Since Mike Huckabee’s surprise showing on Tuesday, talk about a McCain - Huckabee ticket has neared the level of legitimate speculation. The thinking is that Huckabee victories in southern states like Tennessee, Alabama, Arkansas, and Georgia, demonstrate the value of an Evangelical-friendly name on a GOP ticket.

When this idea was floated on Fox News Tuesday night, Karl Rove, in his new talking head role, dismissed it immediately—with good reason. Christianity Today reports that evangelical voters are now more concerned with national security than with social issues such as abortion. (Pat Robertson’s endorsement of Giuliani made that clear.) John McCain’s vision of the enemy as a threat to the American way of life is comfortably close to the Evangelical vision of jihad as a threat to Christianity. Somewhat shockingly, unlike some of the conservative media, Evangelicals can prioritize. John McCain has said many times (including, once, to me) that he’s looking for a strong national security vice president. He’d have an impossible time defending his choice of the man who didn’t know of the existence of the NIE on Iran.
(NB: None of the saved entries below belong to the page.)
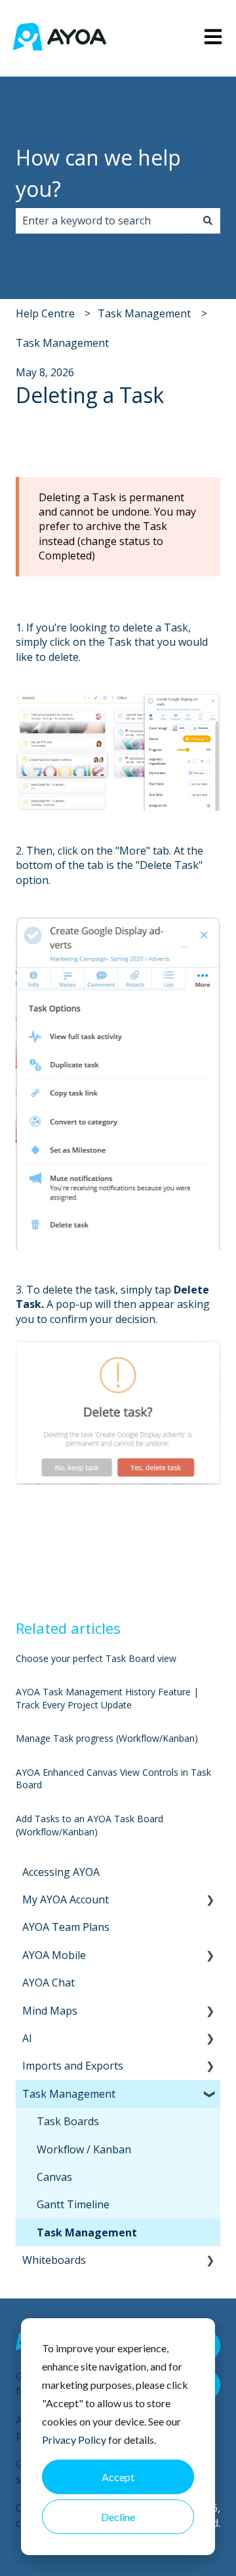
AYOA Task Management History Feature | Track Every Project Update (107, 1698)
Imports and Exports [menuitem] (72, 2065)
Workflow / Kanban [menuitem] (84, 2149)
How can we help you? (98, 173)
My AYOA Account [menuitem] (65, 1899)
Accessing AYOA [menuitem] (61, 1872)
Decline (118, 2517)
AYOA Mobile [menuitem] (54, 1955)
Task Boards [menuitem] (68, 2121)
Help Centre (45, 313)
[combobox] (105, 220)
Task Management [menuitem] (68, 2094)
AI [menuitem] (27, 2038)
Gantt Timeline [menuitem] (73, 2204)
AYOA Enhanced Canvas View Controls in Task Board (113, 1778)
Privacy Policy (74, 2439)
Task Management (144, 313)
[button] (209, 1900)
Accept (118, 2477)
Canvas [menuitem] (54, 2177)
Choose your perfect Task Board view (96, 1658)
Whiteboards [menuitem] (54, 2260)
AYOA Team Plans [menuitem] (65, 1927)
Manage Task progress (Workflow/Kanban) (107, 1738)
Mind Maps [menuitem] (49, 2010)
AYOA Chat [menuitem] (48, 1982)
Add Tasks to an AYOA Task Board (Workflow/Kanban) (89, 1825)
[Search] (207, 220)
The compulsion to over-strategize in speculating about the McCain campaign has grown directly out of the Limbaugh-right’s insistence that McCain is embattled within the party. And in a national election, few evangelicals are going to pull the lever for Hillary or Obama over him. But if, after running almost entirely on national security, he hitched himself to a foreign policy ignoramus like Huckabee, he may first face detractors en masse.